BEIRUT (AP) – A massive crowd of flag-waving Lebanese filled a Beirut square Saturday to remember slain former Prime Minister Rafik Hariri, an occasion his supporters used to rally the people before parliamentary elections in which they are fighting to stay in power.
Four years after Hariri’s death in a truck bombing, no one has been brought to justice, and the country remains deeply divided over whether to follow the pro-Western path of Hariri’s supporters or the more radical pull of groups with ties to Iran and Syria.
The rally in Martyrs’ Square was primarily a display of political power in support of Hariri’s allies in the parliament’s pro-Western majority. Those parties, backed by the United States and Saudi Arabia, will face a tough election battle in June against rivals supported by the Hezbollah militant group and its Syrian and Iranian allies.
The election showdown reflects Lebanon’s enduring political and sectarian divides, which worsened after Hariri’s killing on Feb. 14, 2005, in an attack that also killed 22 other people. That division culminated in street clashes between Shiite Hezbollah gunmen and mainly Sunni pro-government groups in May of last year that brought the country to the edge of another civil war.
At Saturday’s rally, there was also some hope that Hariri’s killers could eventually be brought to trial, as a mixed Lebanese-international tribunal prepares to begin its work in the Netherlands on March 1.
Hariri had close ties with Western leaders and was credited with helping rebuild Lebanon’s capital after the 1975-1990 civil war.

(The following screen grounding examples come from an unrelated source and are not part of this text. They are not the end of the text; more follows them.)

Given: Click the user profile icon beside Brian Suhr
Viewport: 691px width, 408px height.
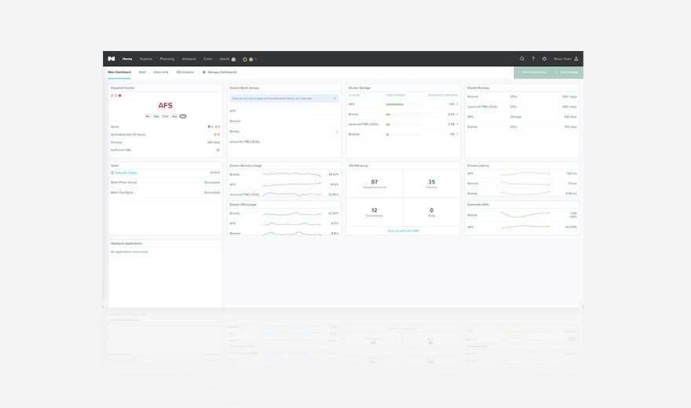Looking at the screenshot, I should pos(577,59).
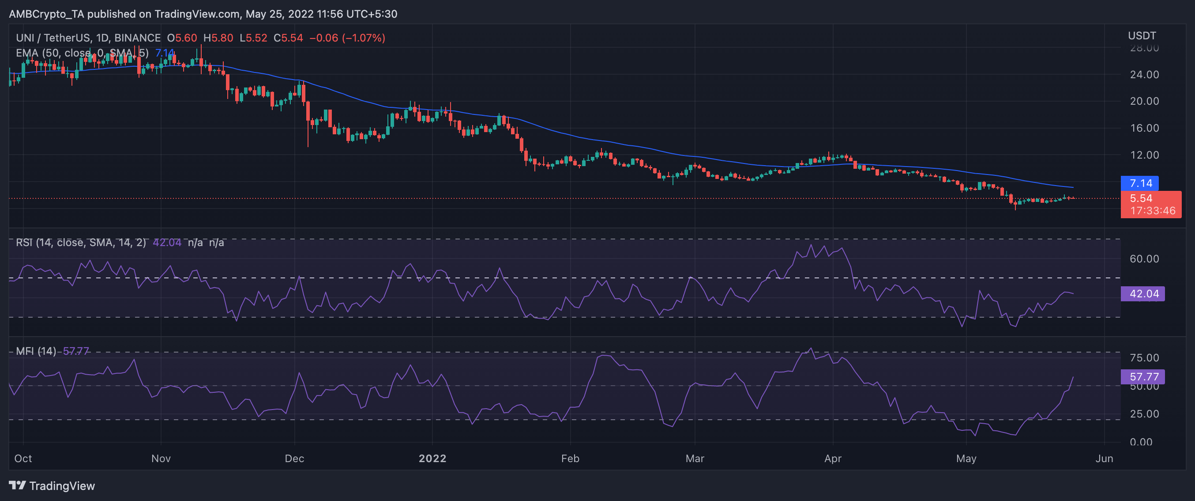Image resolution: width=1195 pixels, height=501 pixels.
Task: Click the purple 42.04 RSI value tag
Action: click(1143, 293)
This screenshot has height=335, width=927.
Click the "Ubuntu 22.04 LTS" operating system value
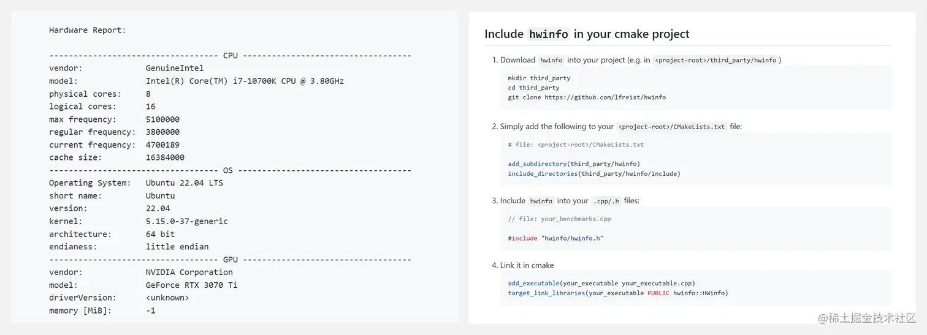click(184, 183)
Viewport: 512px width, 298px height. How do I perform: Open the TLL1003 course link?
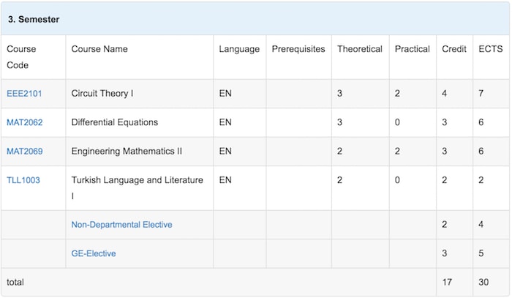click(x=23, y=180)
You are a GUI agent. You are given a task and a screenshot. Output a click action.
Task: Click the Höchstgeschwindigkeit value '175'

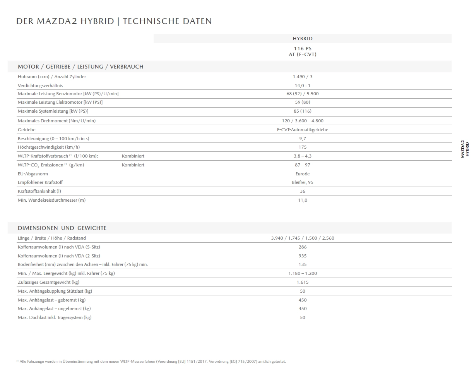(x=302, y=147)
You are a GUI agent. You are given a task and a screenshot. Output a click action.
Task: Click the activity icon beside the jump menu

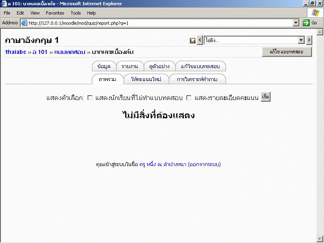click(x=193, y=41)
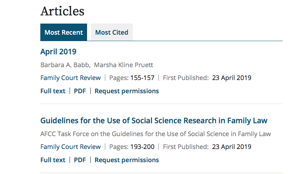This screenshot has height=174, width=288.
Task: Open Full text of April 2019 article
Action: point(53,91)
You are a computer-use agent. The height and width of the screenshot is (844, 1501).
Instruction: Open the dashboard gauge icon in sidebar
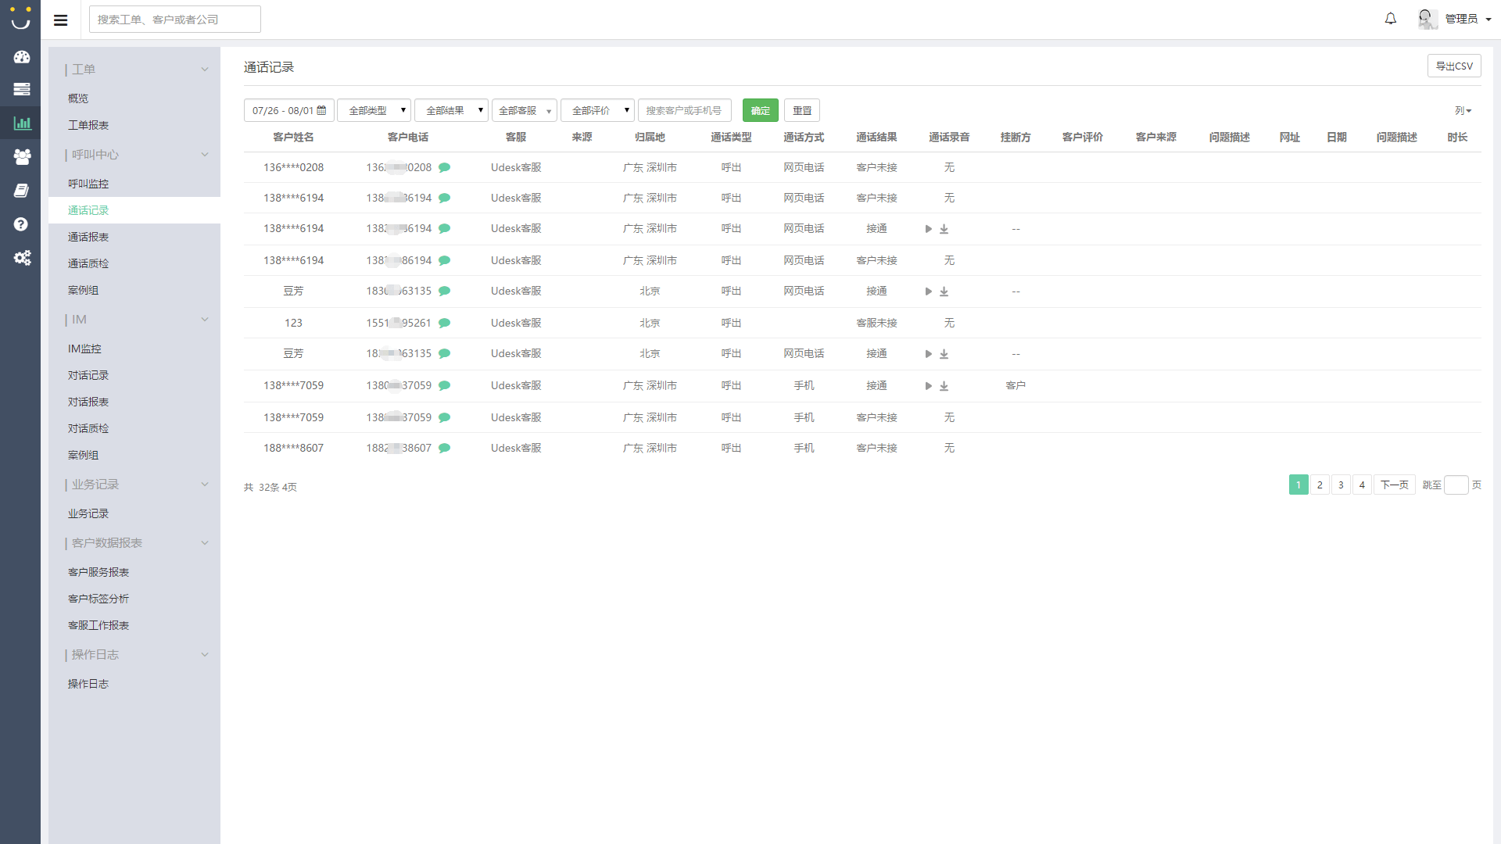pyautogui.click(x=22, y=57)
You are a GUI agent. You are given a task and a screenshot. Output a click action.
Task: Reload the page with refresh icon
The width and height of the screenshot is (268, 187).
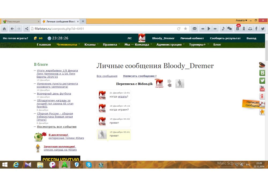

Before his death, he had tried to limit neighboring Syria’s influence over Lebanon, and many accused that country’s leaders of involvement in his killing. Syria denies those accusations.
Tens of thousands converged on the square Saturday where Hariri is buried, a few blocks from the seaside street where he was killed.
Some of the demonstrators held pictures of Hariri and his son and political heir, Saad. Others had stickers reading “We won’t forget you” on their shoulders. Hariri’s Future TV and his political movement estimated the crowds in the hundreds of thousands.
Nahia Khalil, a 59-year-old-housewife, drove two hours from the northeast to be at the square. “Hariri built Lebanon and made the country what it is. Every Lebanese should be here today,” she said, wearing a Lebanese flag as a head scarf.
The crowds, which were in a festive mood of song and drum beating, fell silent at 1 p.m. to mark the time of the bombing, interrupted only by the sound of church bells and Quranic verses in a show of Christian-Muslim unity. Speakers welcomed the Hariri tribunal and stressed the election’s importance.
The June 7 election, said Saad Hariri, is “fateful … and an occasion to raise the voice for a free, independent state that is capable of and responsible for running its affairs.”
Words of support for efforts to find Hariri’s killers also came from the new U.S. administration of President Barack Obama. A White House statement Thursday said the United States “will continue to support the voices of peace and moderation in Lebanon, and hope that Lebanon continues down the path of national reconciliation, peace and prosperity that its citizens so strongly deserve.”
A billionaire businessman, Hariri served as prime minister for 10 years between 1992 and 2004, embarking on a massive effort to rebuild the country from civil war destruction.
Initially a Syrian ally, Hariri had begun seeking to limit its political and military power in his country. His killing sparked an outcry that forced Syria to withdraw troops it had in Lebanon since the early years of the civil war. Syria agreed last year to establish diplomatic relations with its neighbor in a step seen as further limiting Syrian dominance.